Does money make you mean? - m-i-l
http://www.bbc.com/news/magazine-31761576
======
encoderer
I'm not wealthy, I have to work, but I'm far more affluent than anybody in my
family has been. I've given this some thought and here's my belief:

You grow up and for whatever reason, your ambition is to accumulate wealth.
You make sacrifices. You invest yourself. You trade years; your 20s, your 30s.
You make a fortune.

Your bank account is full, but to your surprise you're still hungry. The money
you've been chasing your whole life, it turns out, does not have magical
powers to make you happy. The thing that was supposed to offer you fulfillment
and peace didn't work. And that sucks. You deny it, for years probably, or
forever. And you get angry about it. Lashing out. High taxes and entitlements
are the problem, or pan handlers, welfare and obamacare, all the people with
their hands in your pocket. And it all just pisses you off.

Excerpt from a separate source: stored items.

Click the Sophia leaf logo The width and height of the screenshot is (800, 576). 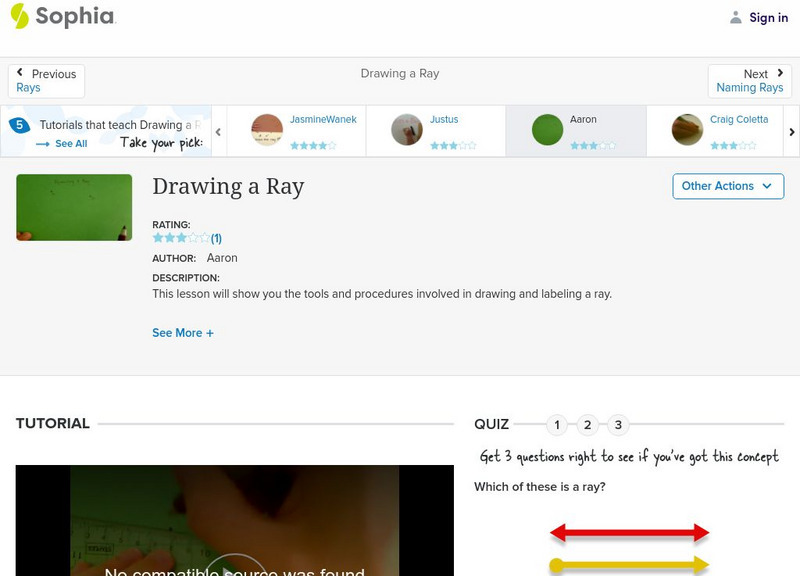(x=19, y=17)
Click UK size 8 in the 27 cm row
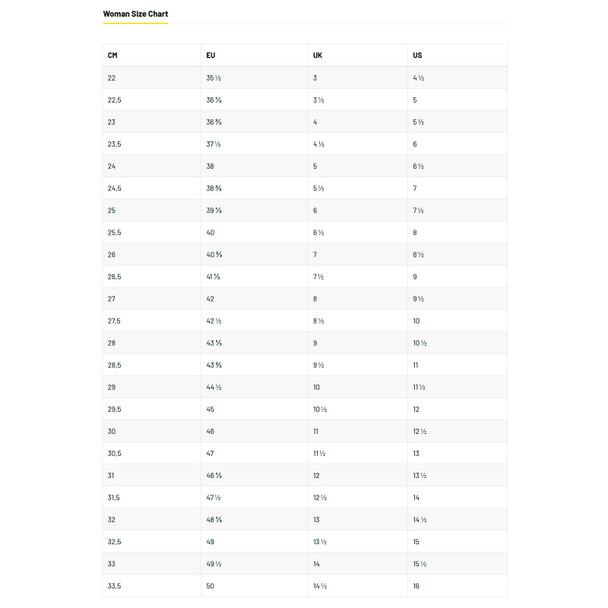This screenshot has width=608, height=608. [x=315, y=299]
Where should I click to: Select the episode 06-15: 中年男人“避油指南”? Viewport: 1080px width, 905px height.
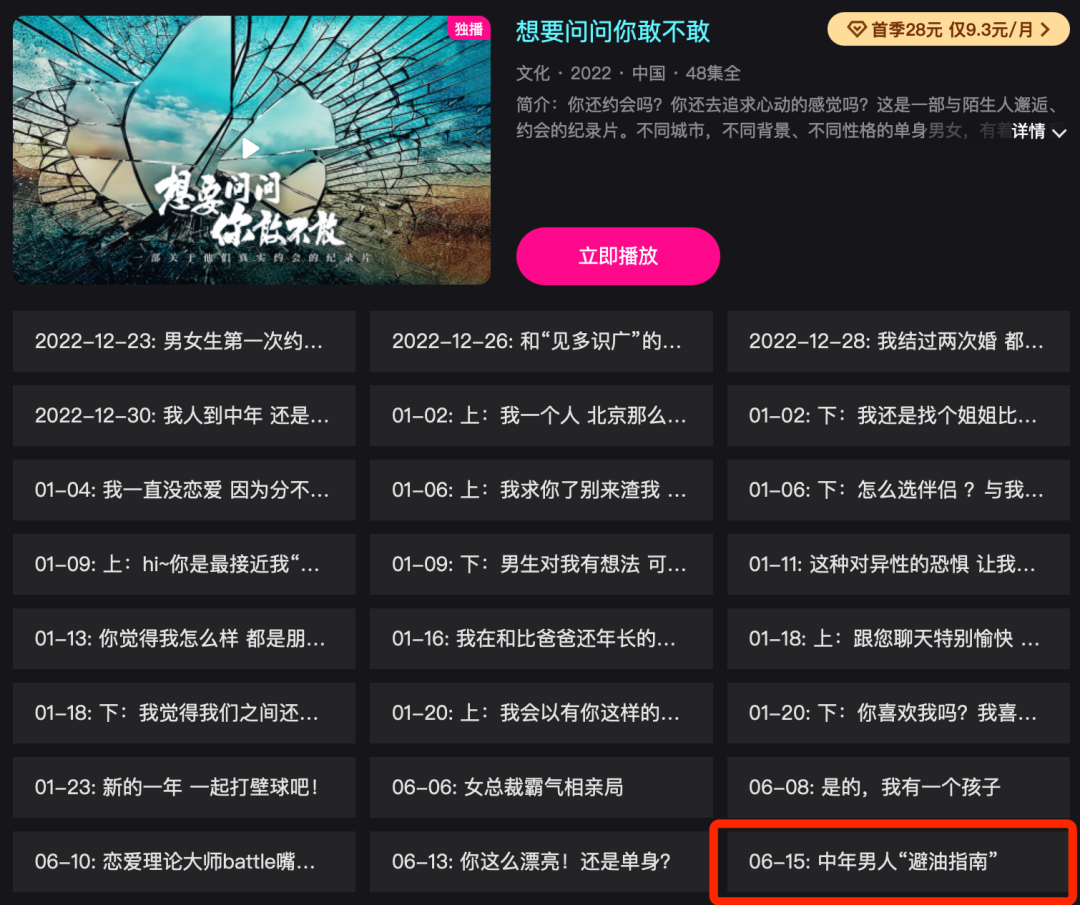click(898, 861)
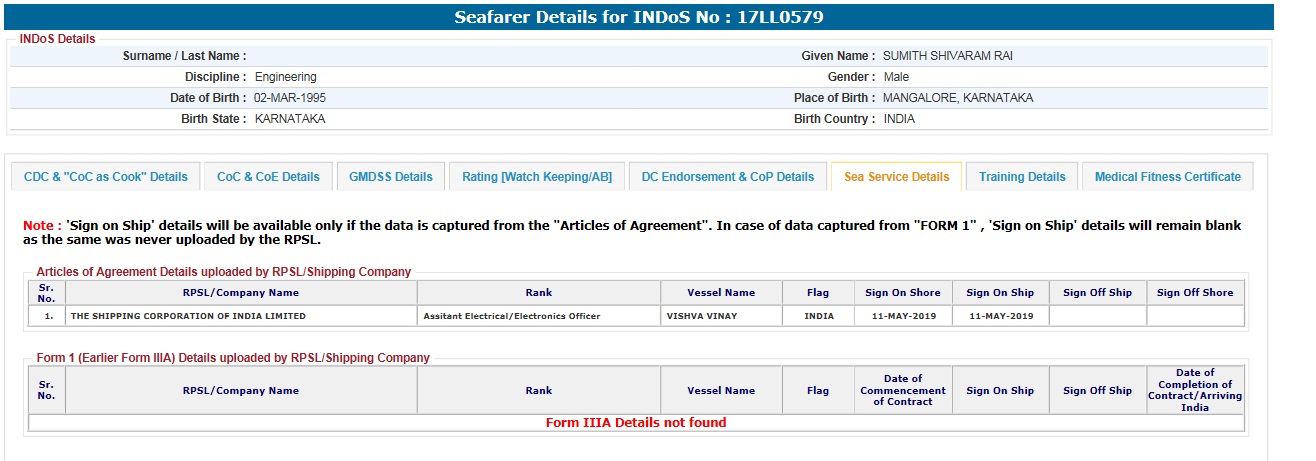
Task: Click the Sign On Shore date 11-MAY-2019
Action: pos(903,316)
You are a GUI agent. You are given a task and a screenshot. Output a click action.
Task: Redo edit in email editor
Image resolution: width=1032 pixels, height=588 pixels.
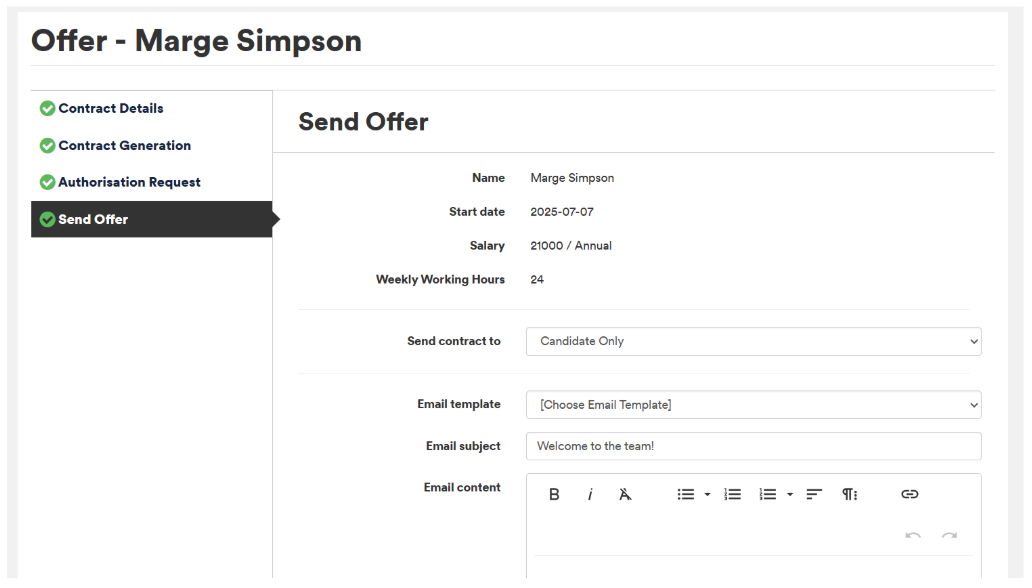tap(949, 535)
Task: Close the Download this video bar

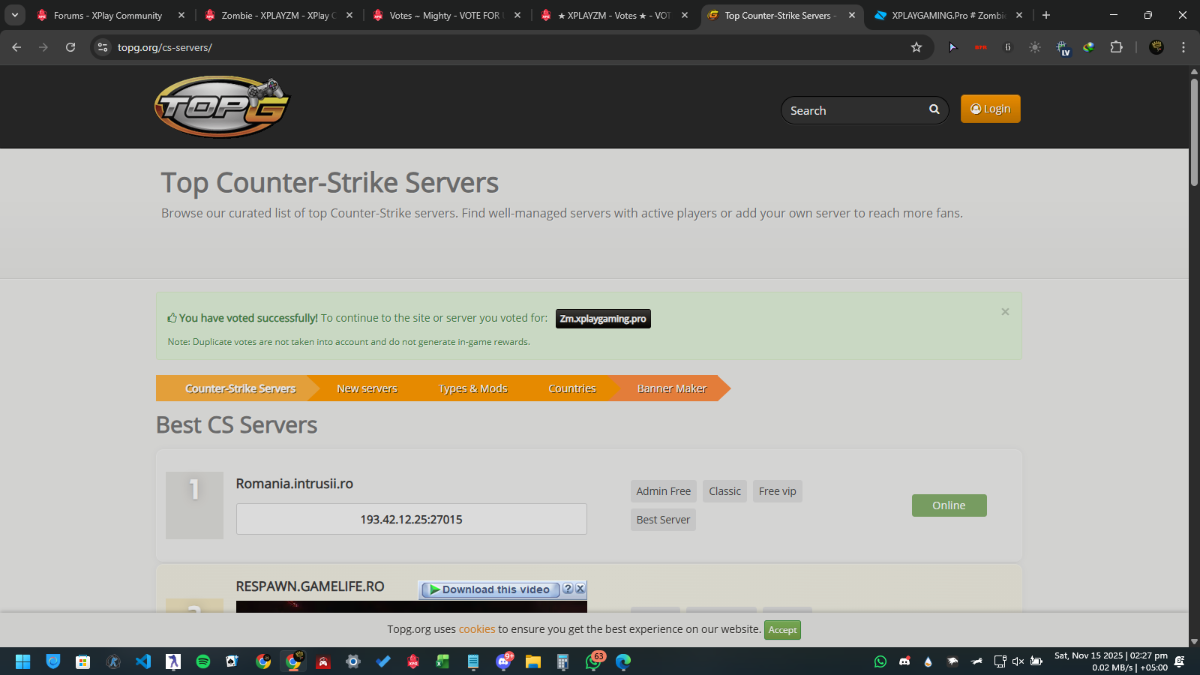Action: click(580, 589)
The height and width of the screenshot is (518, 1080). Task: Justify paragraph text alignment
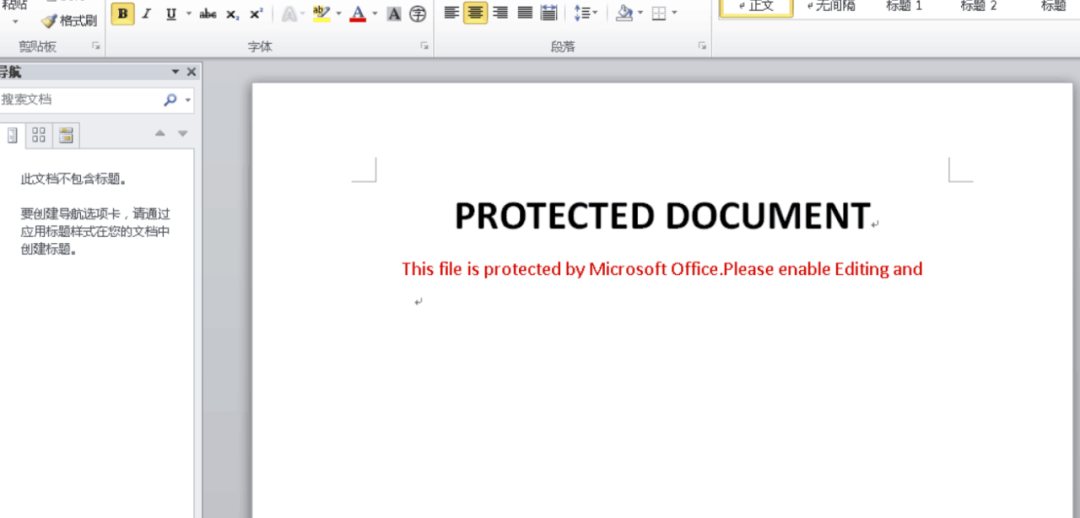coord(524,14)
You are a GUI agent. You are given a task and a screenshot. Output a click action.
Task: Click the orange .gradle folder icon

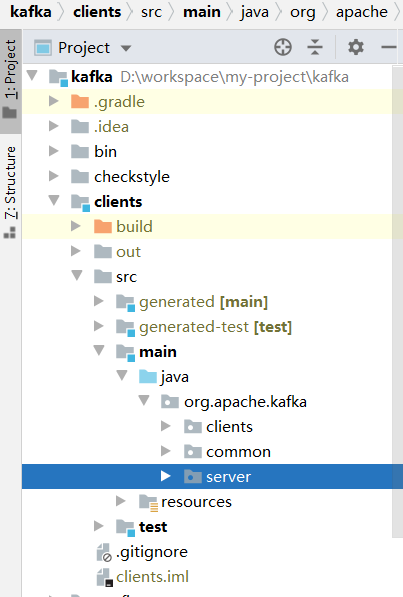[x=80, y=102]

None of this is fact, of course, just my belief. I'm trying to learn from
these lessons as best as I can. So far I give myself a C+ at best.

------
dahart
It's so tempting to engage this conversation on its premise, it's such a
popular idea to say there must be something bad about people who have more
money, but this article is so unscientific and has so many problems it just
hurts. It's like eating bacon and marshmallows; so satisfying to do, but so
bad for your health.

The very headline is a push-poll, suggesting the answer before a question is
asked. The first piece of evidence is trash data. The consequence for breaking
traffic laws is a fine that hurts poor people more than rich people. There's
no direct evidence presented between breaking traffic laws and being "mean".
The interactive questionnaire asks a bunch of questions about whether you
would do things that hurt unspecified mega-corporations. Monopoly money is
fake money that's part of a game where the rules are specifically designed to
pit opponents against each other so they'll do mean things, it's impossible
not to play monopoly meanly.

What does this all mean?

NOTHING.

------
rcheu
I've always been suspicious of these types of broad psychology studies. They
always seem to make claims that go beyond what their data says.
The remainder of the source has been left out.